The Ruska 17 drills began on Monday and will continue through Friday, October 13. It involves over 60 aircraft and about 4,500 personnel at Air Force bases across the Nordic country. In terms of the sheer number of troops, the drills are the largest of the year in Finland.
According to the Finnish Air Force, the objective of Ruska 17 is to train its air defense for emergency situations.
Finland's Air Force is contributing more than 30 Hornet fighters, 14 Hawk jet trainers and a number of transport and reconnaissance aircraft, whereas the Finnish Army is involving its NH90 helicopters.

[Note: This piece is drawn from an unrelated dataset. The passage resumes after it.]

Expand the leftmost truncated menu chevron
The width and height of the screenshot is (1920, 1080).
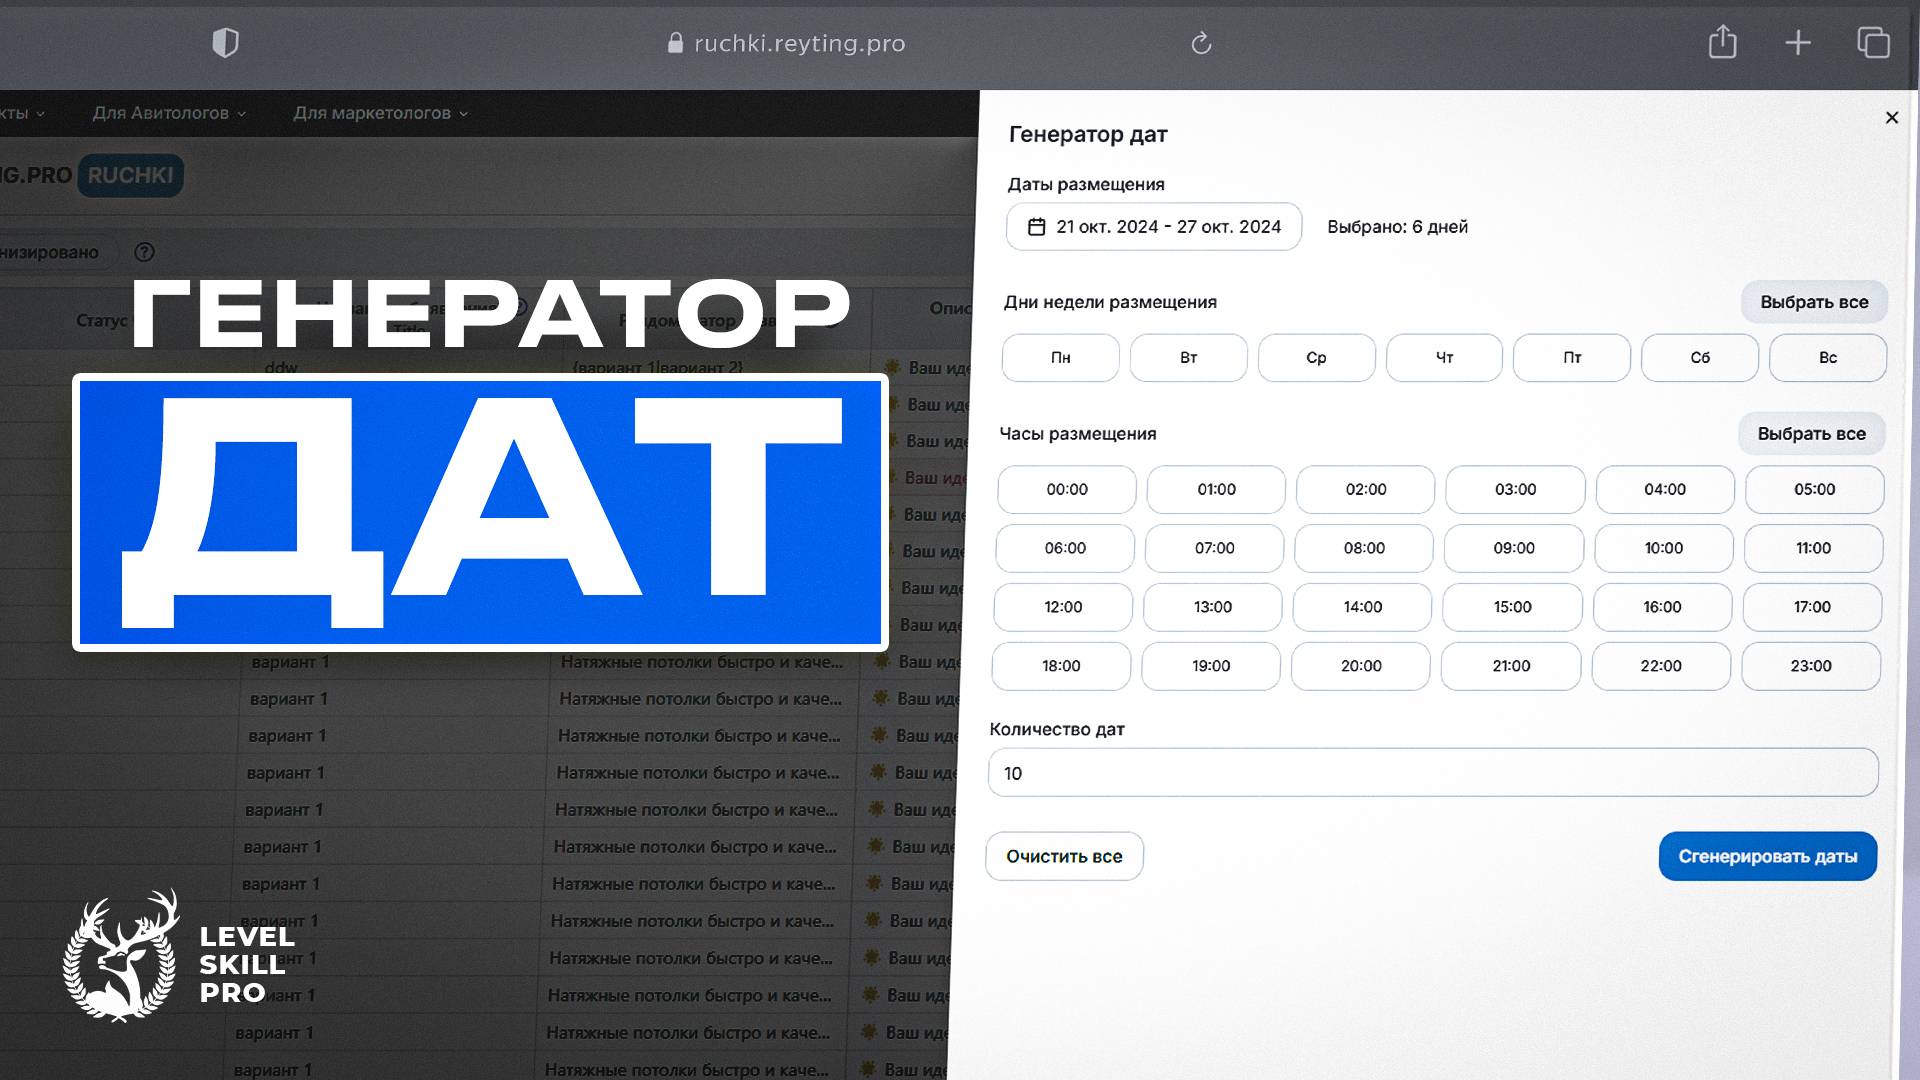click(x=40, y=113)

According to the Finnish daily Hufvudstadsbladet, Finnish and Swedish Air Forces began participating in each other's exercises last year. In 2016, both countries exercised in the role of each other's opponents, whereas this year is the first time Swedish aircraft will actually train to defend Finland.
Haastavan ja todenmukaisen maalimallin luominen on #Ruska17:n ilmapuolustusjoukkojen harjoitusvastustajan tavoitteena. — Ruska 17 Opposing Force aims at simulating a realistic & challenging adversary for the units with air defense mission. https://t.co/VtwQHomlHZ pic.twitter.com/ETejqaPsu2— Ilmavoimat (@FinnishAirForce) 9 октября 2017 г.
The Ruska 17 flight exercise missions will be conducted between 8:00 am and 11:00 pm daily all week and are scheduled to be flown out of several air bases across the country, including Rovaniemi, Kuopio and Pirkkala. The Swedish aircraft will fly out of the Kallax Air Base in Sweden.
In September, Finland and Sweden joined forces for Aurora 17, which was touted as Sweden's largest exercise since the end of the Cold War. During Aurora 17, which also featured the debut of US tanks on formerly neutral Swedish soil, Stockholm practiced its defensive abilities against a fictitious enemy from the east, which bore striking similarities to Russia.
According to Swedish Defense Minister Peter Hultqvist, Aurora 17 was perceived as a clear signal that Sweden contributes to the stability in its part of Europe and is serious about giving and receiving assistance from other countries in a crisis situation.
"Aurora 17 is a clear sign that Sweden is now focusing on increasing the capacity of the national defense," Peter Hultqvist wrote in his analysis of Aurora 17, published by the Swedish daily Svenska Dagbladet, stressing the need of in-depth cooperation with other countries.
To match Hultqvist's rhetoric, Sweden's defense spending will increase by 24.7 percent between 2014 and 2020.